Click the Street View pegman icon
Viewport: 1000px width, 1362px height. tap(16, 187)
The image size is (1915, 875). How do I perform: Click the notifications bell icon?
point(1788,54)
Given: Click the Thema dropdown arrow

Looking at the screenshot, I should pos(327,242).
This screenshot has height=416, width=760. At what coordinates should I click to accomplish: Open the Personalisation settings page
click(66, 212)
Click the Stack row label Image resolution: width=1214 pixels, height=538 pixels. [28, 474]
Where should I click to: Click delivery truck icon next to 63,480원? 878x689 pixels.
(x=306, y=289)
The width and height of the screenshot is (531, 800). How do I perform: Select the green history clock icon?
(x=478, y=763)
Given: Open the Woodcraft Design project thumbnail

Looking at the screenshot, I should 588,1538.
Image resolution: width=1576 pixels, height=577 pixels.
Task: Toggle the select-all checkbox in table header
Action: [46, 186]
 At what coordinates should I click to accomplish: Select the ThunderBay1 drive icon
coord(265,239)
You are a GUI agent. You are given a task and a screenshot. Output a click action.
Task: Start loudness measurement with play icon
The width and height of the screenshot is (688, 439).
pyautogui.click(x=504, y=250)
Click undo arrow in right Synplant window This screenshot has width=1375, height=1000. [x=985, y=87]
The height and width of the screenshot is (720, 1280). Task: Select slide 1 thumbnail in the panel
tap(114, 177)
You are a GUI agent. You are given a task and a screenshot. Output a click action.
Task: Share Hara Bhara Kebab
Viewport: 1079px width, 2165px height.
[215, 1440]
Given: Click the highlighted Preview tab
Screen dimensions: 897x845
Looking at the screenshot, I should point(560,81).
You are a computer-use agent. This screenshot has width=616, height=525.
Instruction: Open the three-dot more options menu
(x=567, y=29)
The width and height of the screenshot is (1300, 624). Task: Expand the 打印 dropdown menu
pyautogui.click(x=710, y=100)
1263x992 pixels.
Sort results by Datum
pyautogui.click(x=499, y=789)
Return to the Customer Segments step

Instructions to follow.
Please write out the whole listing exactly as given.

Exercise result.
Click the Street View pegman icon
Viewport: 1000px width, 1362px height. tap(16, 187)
The image size is (1915, 875). How do I perform: Click the notifications bell icon?
point(1788,54)
Given: Click the Thema dropdown arrow

Looking at the screenshot, I should pos(327,242).
This screenshot has height=416, width=760. At what coordinates should I click to accomplish: Open the Personalisation settings page
click(66, 212)
Click the Stack row label Image resolution: width=1214 pixels, height=538 pixels. [28, 474]
Where should I click to: Click delivery truck icon next to 63,480원? 878x689 pixels.
(x=306, y=289)
The width and height of the screenshot is (531, 800). How do I perform: Select the green history clock icon?
(x=478, y=763)
Given: Open the Woodcraft Design project thumbnail

Looking at the screenshot, I should 588,1538.
Image resolution: width=1576 pixels, height=577 pixels.
Task: Toggle the select-all checkbox in table header
Action: [46, 186]
 At what coordinates should I click to accomplish: Select the ThunderBay1 drive icon
coord(265,239)
You are a GUI agent. You are given a task and a screenshot. Output a click action.
Task: Start loudness measurement with play icon
The width and height of the screenshot is (688, 439).
pyautogui.click(x=504, y=250)
Click undo arrow in right Synplant window This screenshot has width=1375, height=1000. [x=985, y=87]
The height and width of the screenshot is (720, 1280). Task: Select slide 1 thumbnail in the panel
tap(114, 177)
You are a GUI agent. You are given a task and a screenshot. Output a click action.
Task: Share Hara Bhara Kebab
Viewport: 1079px width, 2165px height.
[215, 1440]
Given: Click the highlighted Preview tab
Screen dimensions: 897x845
Looking at the screenshot, I should point(560,81).
You are a computer-use agent. This screenshot has width=616, height=525.
Instruction: Open the three-dot more options menu
(x=567, y=29)
The width and height of the screenshot is (1300, 624). Task: Expand the 打印 dropdown menu
pyautogui.click(x=710, y=100)
1263x992 pixels.
Sort results by Datum
pyautogui.click(x=499, y=789)
Return to the Customer Segments step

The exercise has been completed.